Example 3: Sound file calculation and storage capacity (5 marks)
Question: A music streaming service stores songs as uncompressed audio files. Each song is recorded in stereo, with a sample rate of 48,000 Hz and a bit depth of 16 bits.
(a) Calculate the file size in megabytes for a 4-minute song. [3] (b) How many complete songs can be stored on a 500 GB server? [2]
Solution: (a) Duration = 4 × 60 = 240 seconds [1 mark] File size = 48,000 × 240 × 16 ÷ 8 × 2 = 92,160,000 bytes [1 mark] = 92.16 MB [1 mark]
(b) 500 GB = 500,000 MB [1 mark] Number of songs = 500,000 ÷ 92.16 = 5,425 songs (complete songs only) [1 mark]
Examiner notes: For part (a), accept answers between 92.15 and 92.17 MB allowing for rounding. For part (b), answer must be a whole number (round down) as question asks for "complete songs."
Common mistakes and how to avoid them
Forgetting to convert bits to bytes: When calculating image or sound file sizes, the colour depth and bit depth are given in bits. Always divide by 8 to convert to bytes before converting to larger units.

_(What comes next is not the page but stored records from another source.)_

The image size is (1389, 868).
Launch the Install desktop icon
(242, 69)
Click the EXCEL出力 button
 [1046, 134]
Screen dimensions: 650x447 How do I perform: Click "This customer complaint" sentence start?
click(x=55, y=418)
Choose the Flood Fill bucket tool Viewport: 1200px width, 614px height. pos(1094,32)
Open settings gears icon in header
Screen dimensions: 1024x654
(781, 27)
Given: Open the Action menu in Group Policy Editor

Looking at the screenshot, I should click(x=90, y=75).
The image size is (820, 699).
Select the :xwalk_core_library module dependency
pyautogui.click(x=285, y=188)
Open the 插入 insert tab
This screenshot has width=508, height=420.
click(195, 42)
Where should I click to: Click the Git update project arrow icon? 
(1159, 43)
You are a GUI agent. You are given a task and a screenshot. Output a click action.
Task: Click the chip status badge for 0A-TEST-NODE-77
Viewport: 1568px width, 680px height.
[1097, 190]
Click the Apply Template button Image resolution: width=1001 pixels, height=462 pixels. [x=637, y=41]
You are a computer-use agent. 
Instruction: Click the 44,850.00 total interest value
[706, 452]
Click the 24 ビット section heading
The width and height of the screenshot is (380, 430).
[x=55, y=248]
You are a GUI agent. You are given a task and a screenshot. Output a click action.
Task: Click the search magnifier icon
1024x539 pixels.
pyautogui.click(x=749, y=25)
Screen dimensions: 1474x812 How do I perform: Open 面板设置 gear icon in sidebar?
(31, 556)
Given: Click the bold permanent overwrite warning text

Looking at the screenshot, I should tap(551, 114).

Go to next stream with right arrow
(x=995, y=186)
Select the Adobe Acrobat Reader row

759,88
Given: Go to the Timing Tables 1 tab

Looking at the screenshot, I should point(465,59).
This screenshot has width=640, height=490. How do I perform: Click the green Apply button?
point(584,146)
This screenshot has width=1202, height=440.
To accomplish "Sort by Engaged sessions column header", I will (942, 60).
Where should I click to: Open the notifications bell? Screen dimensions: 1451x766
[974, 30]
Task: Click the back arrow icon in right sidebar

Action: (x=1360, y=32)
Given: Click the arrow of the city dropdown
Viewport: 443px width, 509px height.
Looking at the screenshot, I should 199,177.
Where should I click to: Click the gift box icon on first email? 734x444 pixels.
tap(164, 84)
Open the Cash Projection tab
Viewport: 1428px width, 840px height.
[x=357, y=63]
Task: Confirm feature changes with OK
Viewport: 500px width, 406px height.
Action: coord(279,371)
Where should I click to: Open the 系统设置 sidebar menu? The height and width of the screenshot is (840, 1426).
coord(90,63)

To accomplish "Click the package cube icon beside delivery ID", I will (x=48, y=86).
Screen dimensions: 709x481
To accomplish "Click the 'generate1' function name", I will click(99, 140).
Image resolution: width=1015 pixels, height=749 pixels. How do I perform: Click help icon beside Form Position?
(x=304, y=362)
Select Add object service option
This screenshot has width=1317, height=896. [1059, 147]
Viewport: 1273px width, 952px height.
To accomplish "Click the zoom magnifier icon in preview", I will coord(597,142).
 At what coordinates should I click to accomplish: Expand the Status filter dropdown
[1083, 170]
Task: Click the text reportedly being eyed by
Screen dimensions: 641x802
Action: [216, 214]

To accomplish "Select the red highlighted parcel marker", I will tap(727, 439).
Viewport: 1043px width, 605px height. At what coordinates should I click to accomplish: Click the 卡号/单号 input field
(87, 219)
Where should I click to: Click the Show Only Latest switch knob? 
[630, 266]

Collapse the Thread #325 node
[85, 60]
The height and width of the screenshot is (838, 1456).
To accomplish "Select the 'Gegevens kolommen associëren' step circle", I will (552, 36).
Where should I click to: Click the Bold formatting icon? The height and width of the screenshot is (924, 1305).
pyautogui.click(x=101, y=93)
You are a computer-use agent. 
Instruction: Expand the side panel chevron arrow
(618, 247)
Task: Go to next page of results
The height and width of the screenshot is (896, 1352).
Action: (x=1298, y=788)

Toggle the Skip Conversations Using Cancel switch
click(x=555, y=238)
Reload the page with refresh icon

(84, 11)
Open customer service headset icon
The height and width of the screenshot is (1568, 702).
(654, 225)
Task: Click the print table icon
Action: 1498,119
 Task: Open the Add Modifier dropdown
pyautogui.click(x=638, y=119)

Using the wrong conversion factor: Check whether the question specifies decimal (1,000) or binary (1,024) notation. Most recent CIE papers use decimal notation, but always verify from the question context.
Incorrect unit in final answer: Questions often ask for a specific unit (e.g., "give your answer in MB"). Ensure you convert to the requested unit and include it in your answer. Writing "36" instead of "36 MB" loses marks.
Multiplying when you should divide: When converting from smaller to larger units (e.g., bytes to KB), divide. When converting from larger to smaller units (e.g., GB to MB), multiply. A common error is doing the opposite.
Forgetting stereo channels: Sound file calculations require multiplying by 2 for stereo recordings. Questions may state "stereo" or "two channels" – both mean the same thing.
Rounding too early: Perform all calculations first, then round the final answer to an appropriate number of decimal places (usually 2 decimal places unless specified otherwise). Rounding intermediate values introduces errors.
Exam technique for "Data representation: data storage units and file sizes"
Show detailed working for calculation questions: Even if you make an arithmetic error, you can earn method marks by demonstrating the correct approach. Write out each step clearly on separate lines.
Identify command words carefully: "Calculate" requires numerical working and a final answer with units. "State" needs a brief answer without explanation. "Describe" requires characteristics or features with some detail.
For multi-mark calculation questions: Typically 1 mark per calculation step plus 1 mark for the final answer with correct units. A 4-mark question usually requires 3-4 distinct calculation steps.
Check your calculator: Ensure you're comfortable with your calculator's operation, particularly the order of operations. Brackets are essential in complex calculations – use them to ensure correct sequencing.
Quick revision summary
Data storage begins with bits (0 or 1) and bytes (8 bits). Storage units increase by factors of 1,000 (decimal) or 1,024 (binary): KB, MB, GB, TB. Calculate file sizes by multiplying relevant factors – pixels × colour depth for images, sample rate × duration × bit depth × channels for sound, adding frame rate × duration for video. Always divide by 8 to convert bits to bytes. Lossy compression removes data permanently; lossless compression preserves all original data. Show all working in calculations and include correct units in answers.